В Торгсин Гореловы снесли нательные крестики, обручальные кольца и другие ценности, только Лиза не рассталась с обручальным кольцом и у бабуси сохранился ее латунный крестик. Я вспомнил о своем золотом крестике, но в детском доме у меня его уже не было. Мы подкрепились, купили кое-что из вещей и пару раз на семейные праздники принимали гостей за раздвинутым столом.
Торгсин долго не просуществовал. После него открыли продажу хлеба без карточек по коммерческим ценам. Цены очень большие, но желающих купить больше, чем хлеба, и на улицах круглые сутки огромные очереди: не займешь с вечера — хлеб не достанется. Продажа в одни руки ограничена, и в очередях стоят семьи. Мы обходились хлебом по карточкам.

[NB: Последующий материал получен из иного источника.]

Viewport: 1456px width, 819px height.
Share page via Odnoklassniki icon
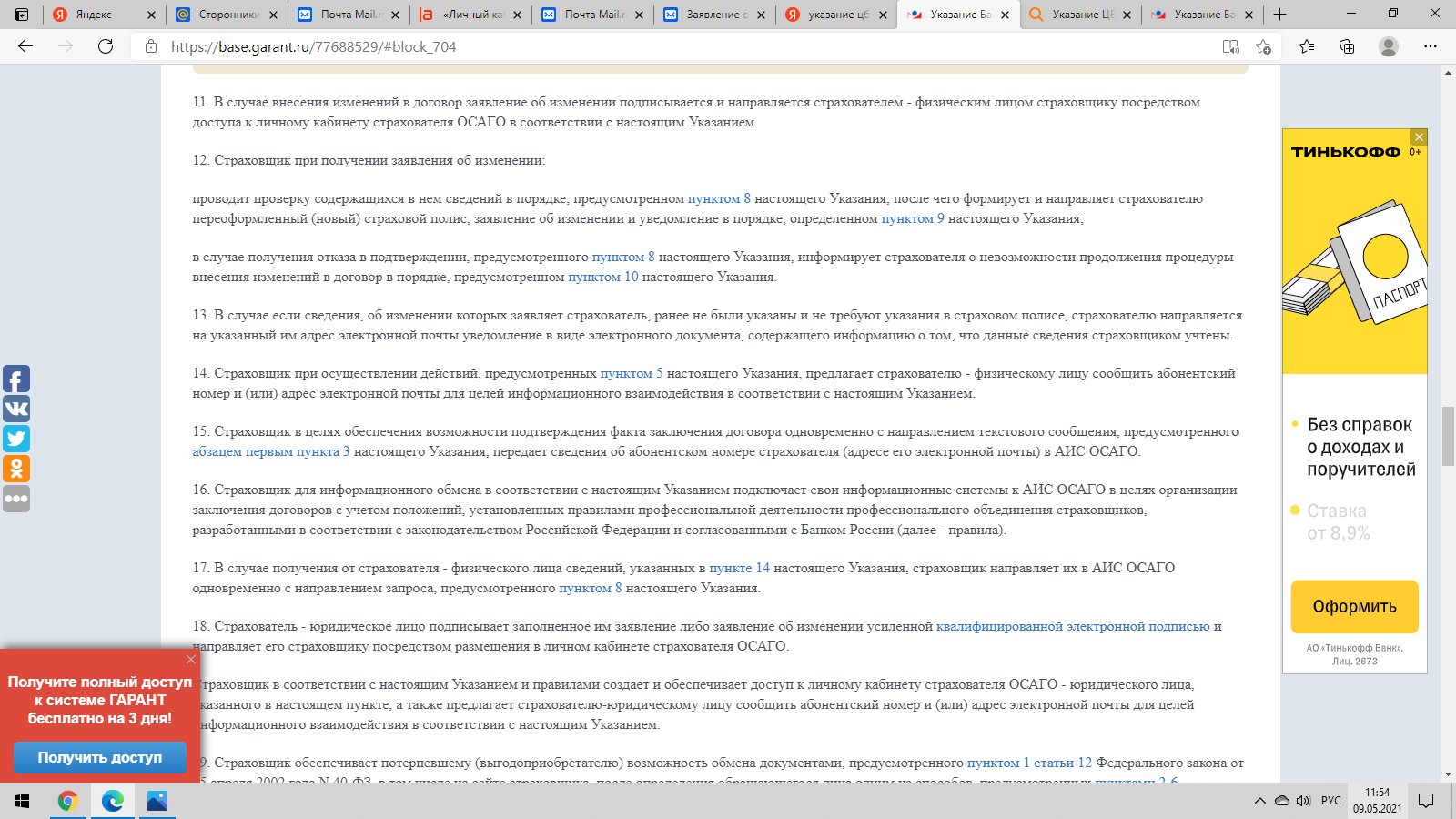16,469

Когда мы учились в профшколе, стали стремительно ухудшаться материальные и моральные условия жизни. Когда мы учились в техникуме, начался крутой поворот в национальной политике. Раньше она основывалась на высказывании Ленина: главная опасность в национальном вопросе — российский великодержавный шовинизм. Теперь она основывается на высказывании Сталина: главная опасность в национальном вопросе — буржуазный национализм.

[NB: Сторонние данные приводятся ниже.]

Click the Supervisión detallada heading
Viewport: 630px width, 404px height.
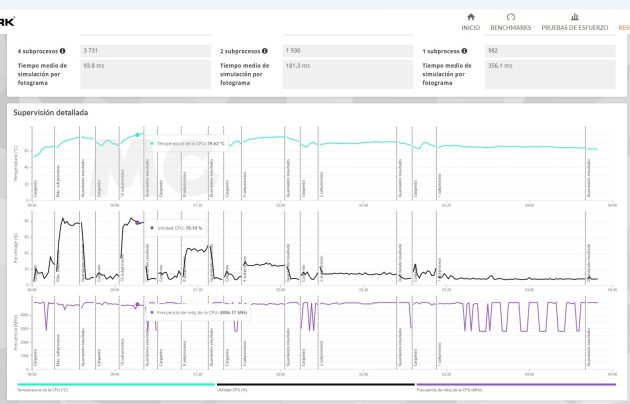pos(50,112)
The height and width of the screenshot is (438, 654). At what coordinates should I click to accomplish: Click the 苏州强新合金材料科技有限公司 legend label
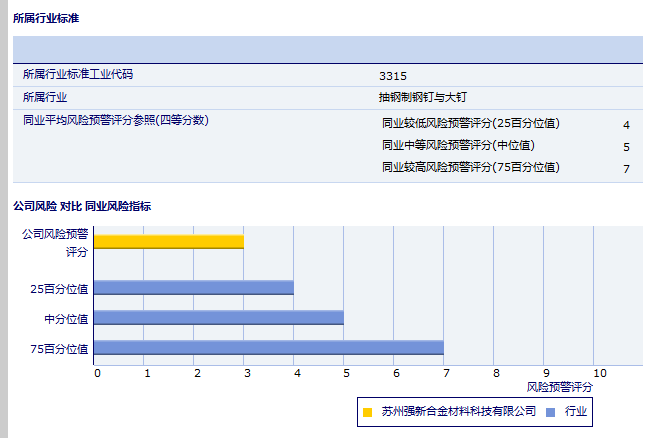[x=459, y=411]
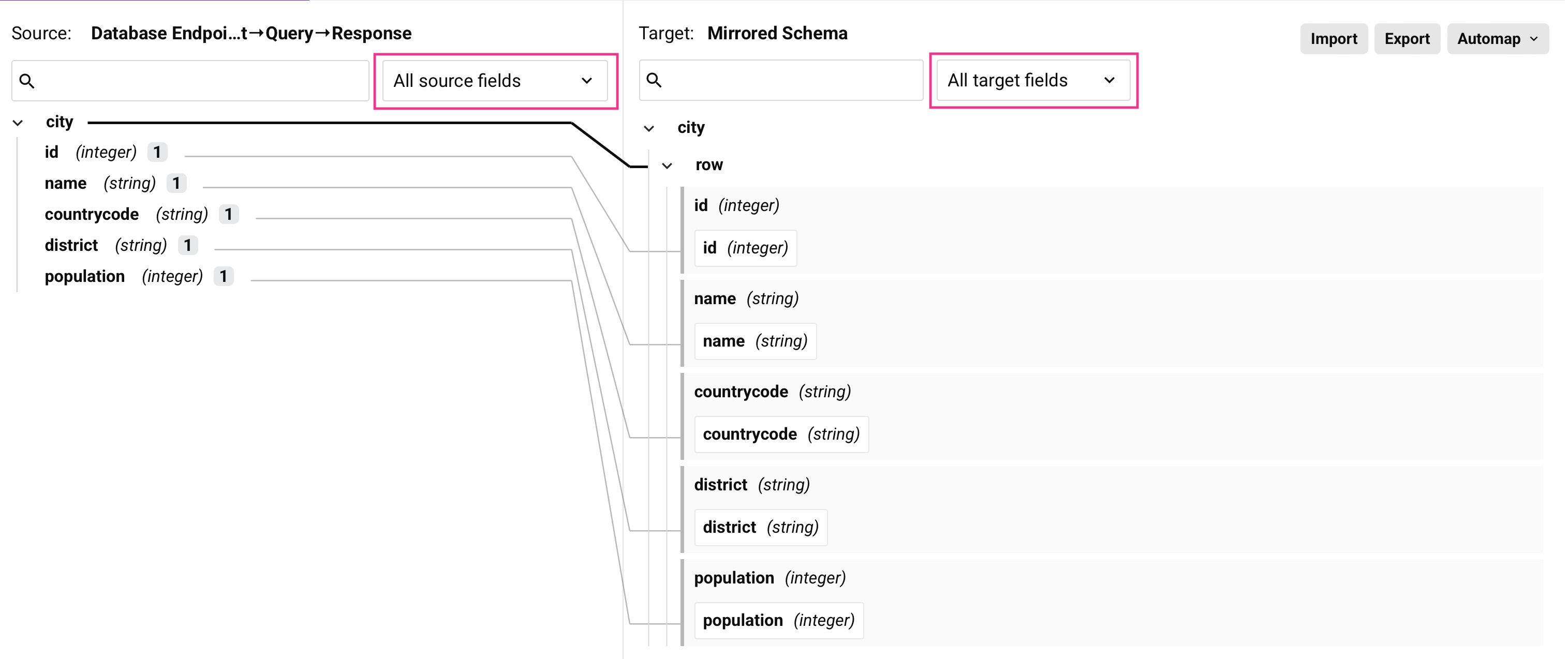
Task: Click the All target fields dropdown arrow
Action: [x=1110, y=80]
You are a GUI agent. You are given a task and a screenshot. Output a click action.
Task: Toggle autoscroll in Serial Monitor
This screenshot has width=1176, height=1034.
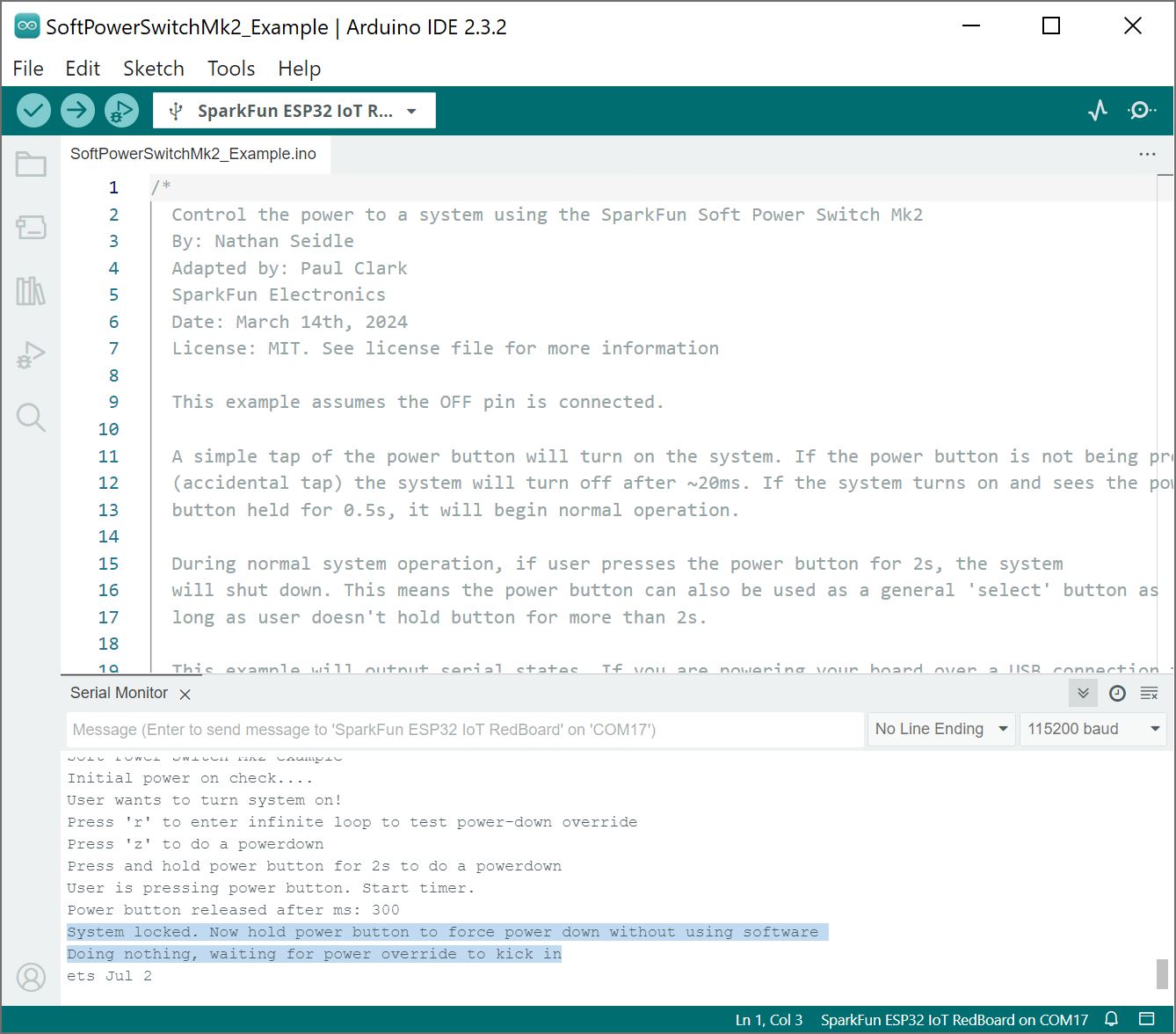[x=1083, y=694]
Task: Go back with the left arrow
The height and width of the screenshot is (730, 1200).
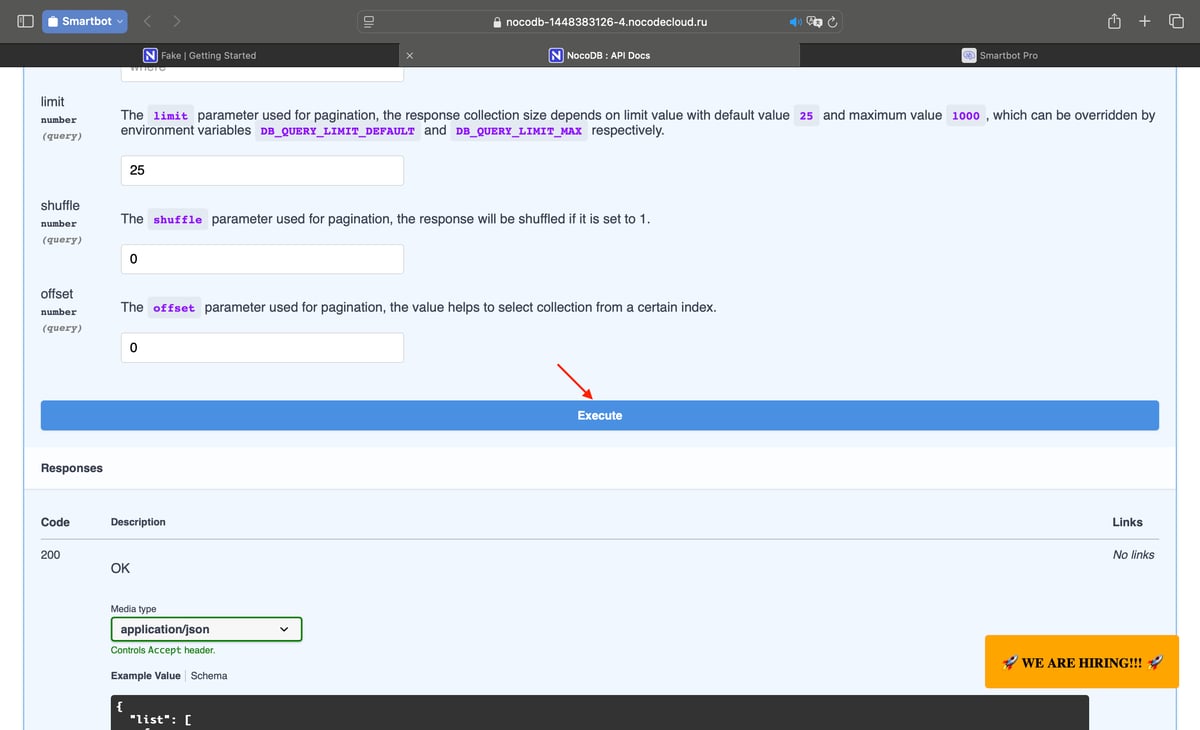Action: click(146, 21)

Знание украинского языка для служащих уже не является обязательным, а вскоре становится ненужным и не требуется при поступлении в вузы и техникумы. Множатся русские школы и русские вывески, тесня украинские, множатся русские газеты и театры. Закрываются церкви с богослужением на украинском языке. Двуязычные почтовые штемпели и украинские маршрутные таблички на поездах, курсирующих в пределах Украины, постепенно заменяются русскими. Вымершие села заселяются русскими крестьянами. В любом концерте, даже украинской народной песни, непременно исполняются произведения русских авторов или русские народные. Слушал по радио лекцию о родстве украинских и русских мелодий. О родстве украинских мелодий с мелодиями других славянских народов слышать не приходилось. Мы понимаем, что по всем таким вопросам где-то принимают решения, но они не публикуются.

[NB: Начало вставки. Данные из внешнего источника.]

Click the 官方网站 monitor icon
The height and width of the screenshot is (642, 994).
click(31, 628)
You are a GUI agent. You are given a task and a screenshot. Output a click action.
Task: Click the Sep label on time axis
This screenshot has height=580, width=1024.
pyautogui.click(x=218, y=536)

Опубликовано постановление о реформе украинской грамматики — она приближена к русской. Сообщают о замене партийных и советских руководителей высшего ранга, но замена идет на всех уровнях. Запрещены и больше не издаются многие классики украинской литературы, многие современные украинские писатели и некоторые стихотворения Тараса Шевченко и Ивана Франко. Не исполняются произведения известного и за пределами Украины композитора Леонтовича, а его самые популярные песни подаются как народные. Начинается разгром украинской научной и творческой интеллигенции.